It didn’t. Not by a mile. But some things, I reasoned, are best left unknown. I couldn’t not ask anything. Her question was a challenge of sorts—defying me to face up to what I’d done. “Does he make you . . . you know . . . happy?” I found myself asking.

She smiled. “It’s not like you to use euphemisms, Duff.”

Mel thought I was talking about sex, obviously not quite understanding that I would not now, nor would I ever be talking about her and Rob 1 having sex. “No, you’ve got me all wrong,” I clarified. “What I meant is exactly what I said: does he make you happy? As in joyful. As in cheery.”

Mel looked puzzled. I don’t think she’d been expecting that one. “Yeah, he does. He makes me happy.”

“That’s good,” I said. “You deserve to be happy.”

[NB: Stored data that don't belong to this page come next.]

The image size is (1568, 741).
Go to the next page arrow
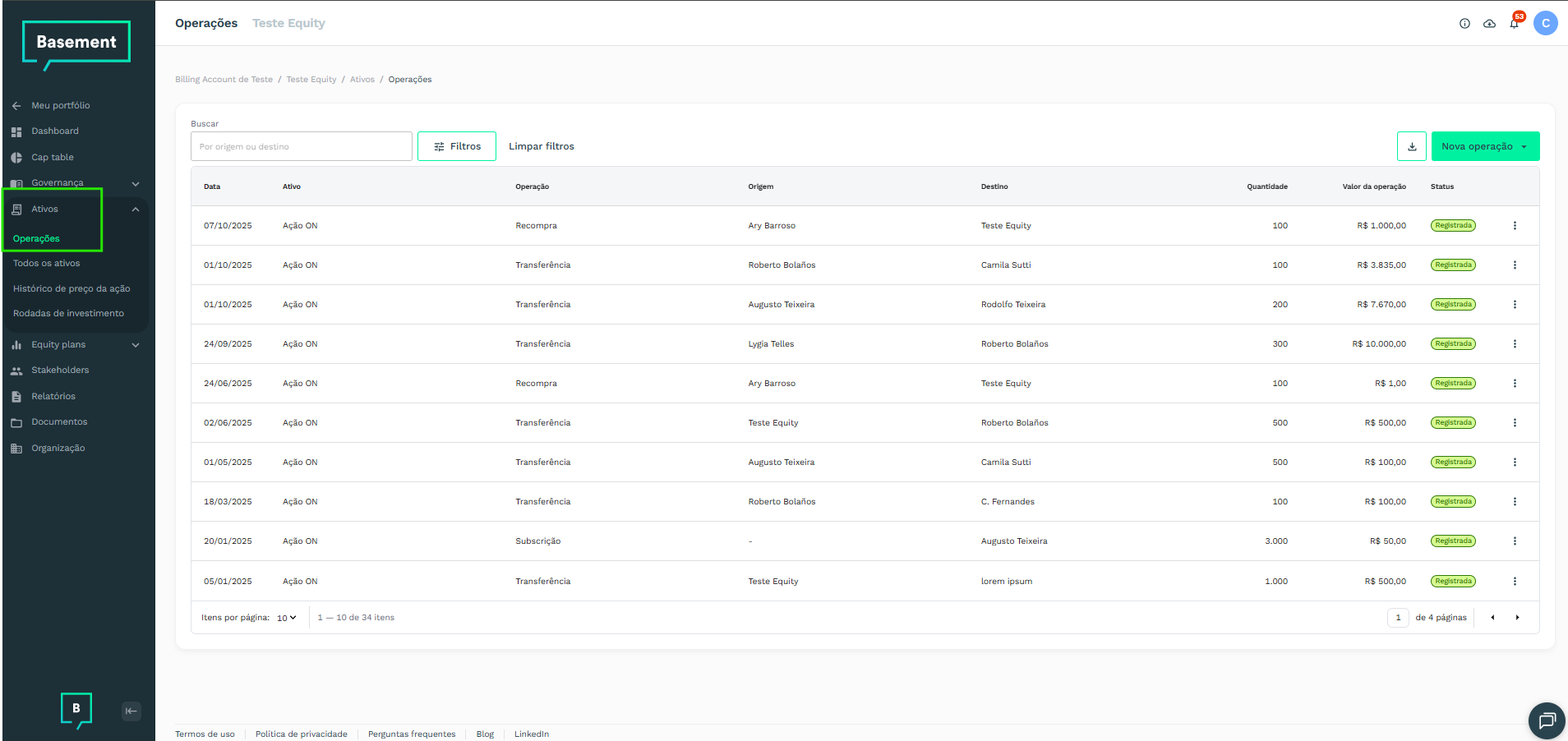tap(1517, 618)
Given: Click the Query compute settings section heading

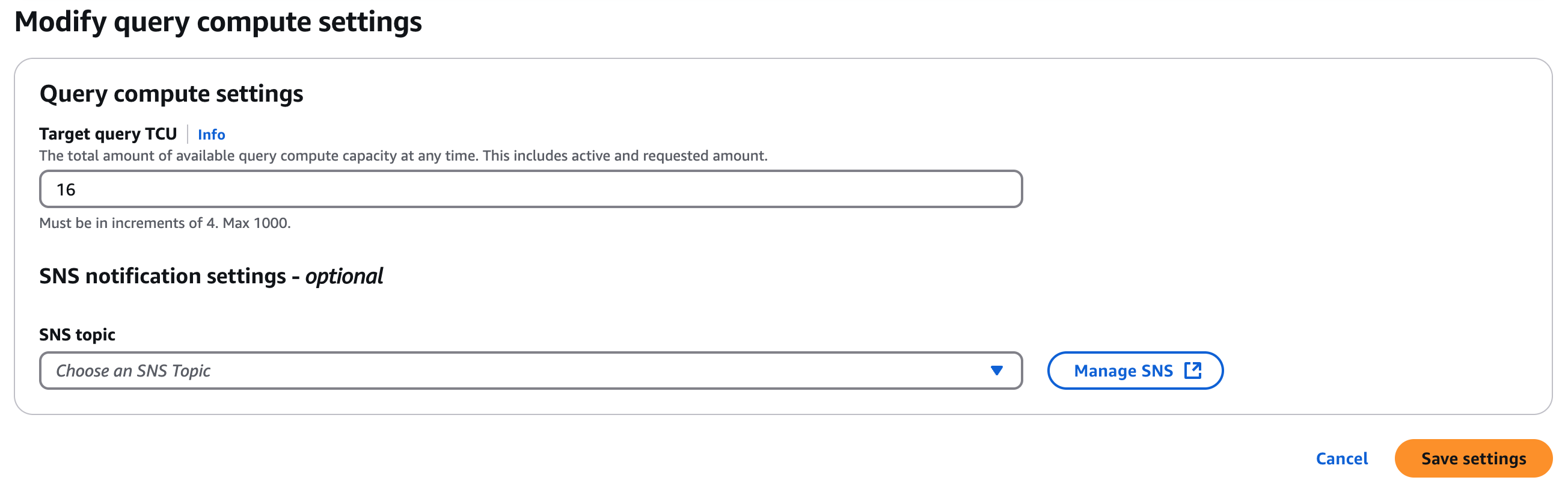Looking at the screenshot, I should click(171, 94).
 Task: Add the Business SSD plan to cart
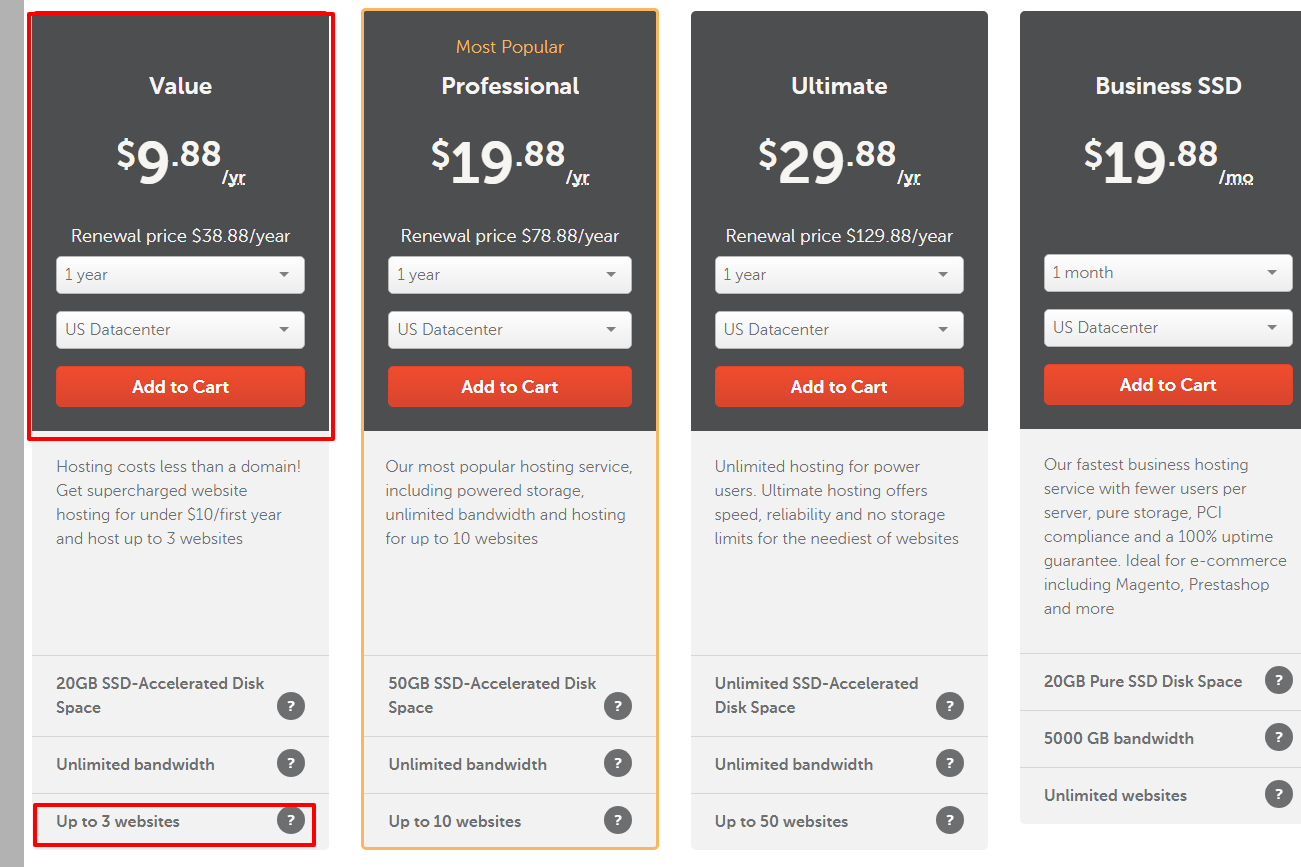click(x=1168, y=385)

Then came another of those long pauses that my life seemed to consist entirely of. It was quite possible that I was becoming addicted to them. “Just the one pause, okay maybe another one.” How long would it be before I’d be visiting dodgy pubs in pursuit of drug dealers with a sideline in pauses? Pauses—they seemed to be everywhere I went, lurking in the darkness waiting for the right moment to highlight my inadequacies.

“None of this is what you came here to talk about,” said Mel, breaking the silence. “So tell me, what’s going on, Duff? What’s wrong?”

I looked over to the woman with the toddler; at a half-eaten croissant on a table next to me; at my own reflection in the café window. “I got a letter this morning,” I began, as I unscrewed the letter I’d received and handed it to Mel. “It’s from my dad.”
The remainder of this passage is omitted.